◆ **What is being asked**
Everything in the listing below from the line containing "Non (427, 2070)" through the line containing "LA CULTURE MUSICALE [tab] (168, 1144)" must be repeated exactly; the remaining lines are not wanted.

◆ **Source material**

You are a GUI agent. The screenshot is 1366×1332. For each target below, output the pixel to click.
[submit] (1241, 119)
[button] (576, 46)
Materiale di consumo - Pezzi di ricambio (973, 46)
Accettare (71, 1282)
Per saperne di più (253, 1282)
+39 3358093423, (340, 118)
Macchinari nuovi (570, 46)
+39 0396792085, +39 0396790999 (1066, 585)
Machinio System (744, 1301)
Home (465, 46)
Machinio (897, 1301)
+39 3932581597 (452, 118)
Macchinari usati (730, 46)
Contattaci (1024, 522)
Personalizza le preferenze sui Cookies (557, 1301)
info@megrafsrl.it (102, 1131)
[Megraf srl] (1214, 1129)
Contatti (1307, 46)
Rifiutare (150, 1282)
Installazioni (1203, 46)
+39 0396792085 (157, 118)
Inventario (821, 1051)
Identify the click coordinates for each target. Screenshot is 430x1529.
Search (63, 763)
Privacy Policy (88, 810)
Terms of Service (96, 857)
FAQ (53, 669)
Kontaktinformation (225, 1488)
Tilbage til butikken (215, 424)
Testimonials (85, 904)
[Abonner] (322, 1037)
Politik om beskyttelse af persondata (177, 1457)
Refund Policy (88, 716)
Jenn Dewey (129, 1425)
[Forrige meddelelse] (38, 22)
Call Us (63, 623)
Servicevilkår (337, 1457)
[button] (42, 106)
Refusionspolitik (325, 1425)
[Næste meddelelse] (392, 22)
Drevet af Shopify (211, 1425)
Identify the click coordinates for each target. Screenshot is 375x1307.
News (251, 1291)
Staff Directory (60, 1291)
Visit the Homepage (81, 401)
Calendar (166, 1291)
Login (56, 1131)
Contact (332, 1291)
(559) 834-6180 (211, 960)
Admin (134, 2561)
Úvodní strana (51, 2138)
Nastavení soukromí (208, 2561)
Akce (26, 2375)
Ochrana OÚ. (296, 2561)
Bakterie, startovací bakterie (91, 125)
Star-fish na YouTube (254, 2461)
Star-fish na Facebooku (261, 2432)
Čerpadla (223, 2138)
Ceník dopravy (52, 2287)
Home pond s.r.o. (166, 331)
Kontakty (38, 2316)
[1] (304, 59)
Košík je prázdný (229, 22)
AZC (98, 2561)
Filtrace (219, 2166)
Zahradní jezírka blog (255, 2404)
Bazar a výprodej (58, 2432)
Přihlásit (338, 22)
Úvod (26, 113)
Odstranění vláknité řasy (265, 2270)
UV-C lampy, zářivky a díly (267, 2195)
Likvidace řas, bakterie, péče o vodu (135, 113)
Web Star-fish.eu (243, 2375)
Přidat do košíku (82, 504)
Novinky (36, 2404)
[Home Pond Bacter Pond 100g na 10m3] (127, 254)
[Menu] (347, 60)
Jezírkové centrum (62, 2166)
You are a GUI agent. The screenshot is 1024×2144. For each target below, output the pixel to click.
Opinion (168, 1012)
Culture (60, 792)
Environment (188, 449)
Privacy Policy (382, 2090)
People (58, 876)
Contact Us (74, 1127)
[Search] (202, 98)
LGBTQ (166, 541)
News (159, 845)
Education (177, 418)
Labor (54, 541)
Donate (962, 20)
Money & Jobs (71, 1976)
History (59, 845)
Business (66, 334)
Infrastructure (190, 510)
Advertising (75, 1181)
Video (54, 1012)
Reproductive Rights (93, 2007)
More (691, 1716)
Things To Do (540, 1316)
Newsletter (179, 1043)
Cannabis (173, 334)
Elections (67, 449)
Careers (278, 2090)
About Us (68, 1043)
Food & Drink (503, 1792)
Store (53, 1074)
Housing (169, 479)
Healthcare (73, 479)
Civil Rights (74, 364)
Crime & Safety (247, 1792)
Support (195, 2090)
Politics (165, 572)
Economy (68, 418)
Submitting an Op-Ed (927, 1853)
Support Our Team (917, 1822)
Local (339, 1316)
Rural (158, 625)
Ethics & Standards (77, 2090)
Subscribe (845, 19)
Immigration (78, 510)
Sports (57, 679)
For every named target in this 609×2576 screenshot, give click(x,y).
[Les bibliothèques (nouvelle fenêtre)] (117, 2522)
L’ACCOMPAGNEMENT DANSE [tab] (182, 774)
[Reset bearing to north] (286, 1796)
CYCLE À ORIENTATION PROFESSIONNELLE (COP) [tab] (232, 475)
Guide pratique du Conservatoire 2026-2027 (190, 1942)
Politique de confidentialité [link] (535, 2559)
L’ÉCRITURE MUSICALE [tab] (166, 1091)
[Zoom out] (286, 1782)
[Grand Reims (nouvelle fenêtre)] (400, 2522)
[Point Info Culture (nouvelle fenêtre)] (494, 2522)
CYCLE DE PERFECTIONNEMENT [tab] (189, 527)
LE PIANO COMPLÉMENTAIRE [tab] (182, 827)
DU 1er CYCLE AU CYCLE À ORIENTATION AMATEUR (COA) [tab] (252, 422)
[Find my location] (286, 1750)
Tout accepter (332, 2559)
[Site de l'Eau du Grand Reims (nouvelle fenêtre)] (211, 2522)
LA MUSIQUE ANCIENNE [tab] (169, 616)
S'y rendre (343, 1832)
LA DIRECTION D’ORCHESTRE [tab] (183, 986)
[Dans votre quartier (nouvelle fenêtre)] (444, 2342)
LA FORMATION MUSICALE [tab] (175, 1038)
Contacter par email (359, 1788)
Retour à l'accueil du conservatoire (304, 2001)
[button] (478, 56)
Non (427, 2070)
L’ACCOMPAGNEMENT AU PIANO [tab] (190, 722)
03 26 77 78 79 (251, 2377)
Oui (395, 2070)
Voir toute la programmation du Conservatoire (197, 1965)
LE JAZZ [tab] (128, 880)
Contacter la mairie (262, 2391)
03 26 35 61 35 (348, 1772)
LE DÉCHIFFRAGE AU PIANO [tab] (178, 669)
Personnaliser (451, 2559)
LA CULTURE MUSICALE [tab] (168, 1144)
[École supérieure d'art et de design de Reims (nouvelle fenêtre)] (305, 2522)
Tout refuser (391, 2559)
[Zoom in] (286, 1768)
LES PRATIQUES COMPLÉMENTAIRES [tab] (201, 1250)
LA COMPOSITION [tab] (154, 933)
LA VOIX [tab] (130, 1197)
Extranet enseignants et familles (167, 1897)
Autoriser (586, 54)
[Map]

◆ **Reply to the exercise**
Non (427, 2070)
L’ACCOMPAGNEMENT AU PIANO [tab] (190, 722)
03 26 77 78 79 (251, 2377)
Oui (395, 2070)
Voir toute la programmation du Conservatoire (197, 1965)
LE JAZZ [tab] (128, 880)
Contacter la mairie (262, 2391)
03 26 35 61 35 (348, 1772)
LE DÉCHIFFRAGE AU PIANO [tab] (178, 669)
Personnaliser (451, 2559)
LA CULTURE MUSICALE [tab] (168, 1144)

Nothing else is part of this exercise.